Dear European Commission Official,

Perversely the proposed EC-Google Settlement would restrict the next EC much more than it would restrict Google.

The special Google deal would handcuff EC President-Designate Juncker’s #1 priorityto create a digital single market for consumers and businesses” and “to break down national silos… in data protection… and in competition law.”

The deal would protect Google’s current de facto digital single market from significant new EC digital competition for five years, because the deal would require the EC to shut down its Google search investigation for a five-year period.

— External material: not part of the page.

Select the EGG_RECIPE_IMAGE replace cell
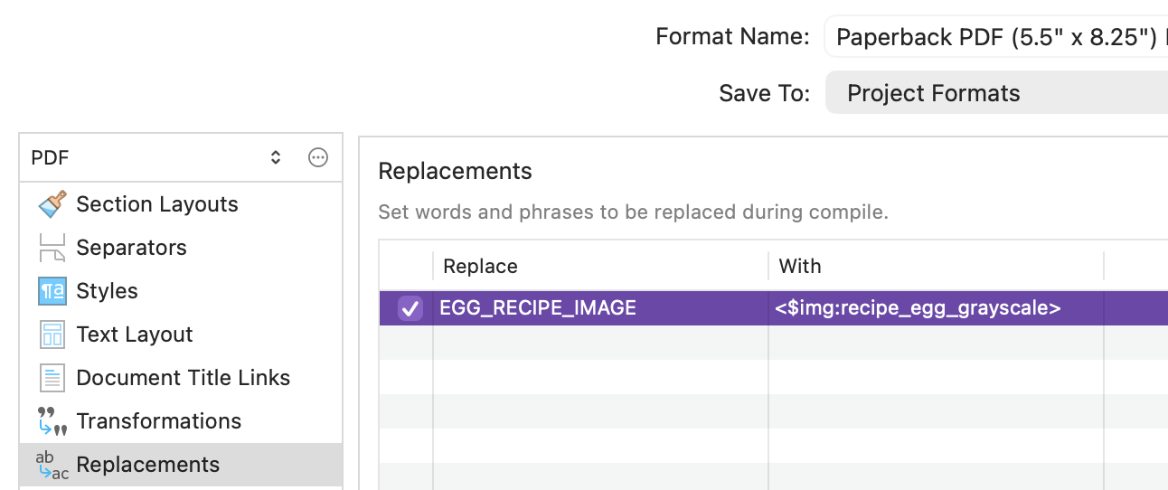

How specifically would the special Google deal handcuff the EC President-Designate’s top priority to create growth and jobs via a digital single market?       

First, the deal effectively grants Google amnesty for its dominance for the next five years; the deal “confirms that there are no grounds for further action and will close all investigations on the four competition concerns.” It pretends Google’s 90+% market share is not dominance when 39.7% is the normal EC dominance threshold. Moreover, it exempts Google from the standard EC fine and behavior sanctions for dominance abuse. Furthermore, it tacitly permits and facilitates Google’s extension of its search and search advertising dominance into other markets without limit.

Simply this special deal’s entrenching of Google’s extensive digital dominance would impede or preclude the emergence of a more viable, competitive, and job-creating European digital market, by ensuring that current and future European online competitors cannot achieve the necessary economies of scale, or access to consumers, that they need.   

Second, the deal specially exempts Google from the standard EC legal obligations of dominant firms to not abuse their dominance: i.e. "a special responsibility not to allow its conduct to impair competition on the common market." Shockingly, this deal would permit Google to continue to illegally divert Internet traffic to itself and preference Google content like Android, YouTube, Play, News, Maps, Finance, Picassa, Books, Chrome, Gmail, Hangout, etc. -- over European content, regardless of merit or consumer demand.

Simply, this settlement’s condoning of Google’s self-dealing and anti-competitive discrimination reinforces its search-related dominance and helps extend its dominance into other digital and physical markets. Thus if this deal is approved, it could doom to failure efforts to develop a more competitive European digital market, before the effort even got started.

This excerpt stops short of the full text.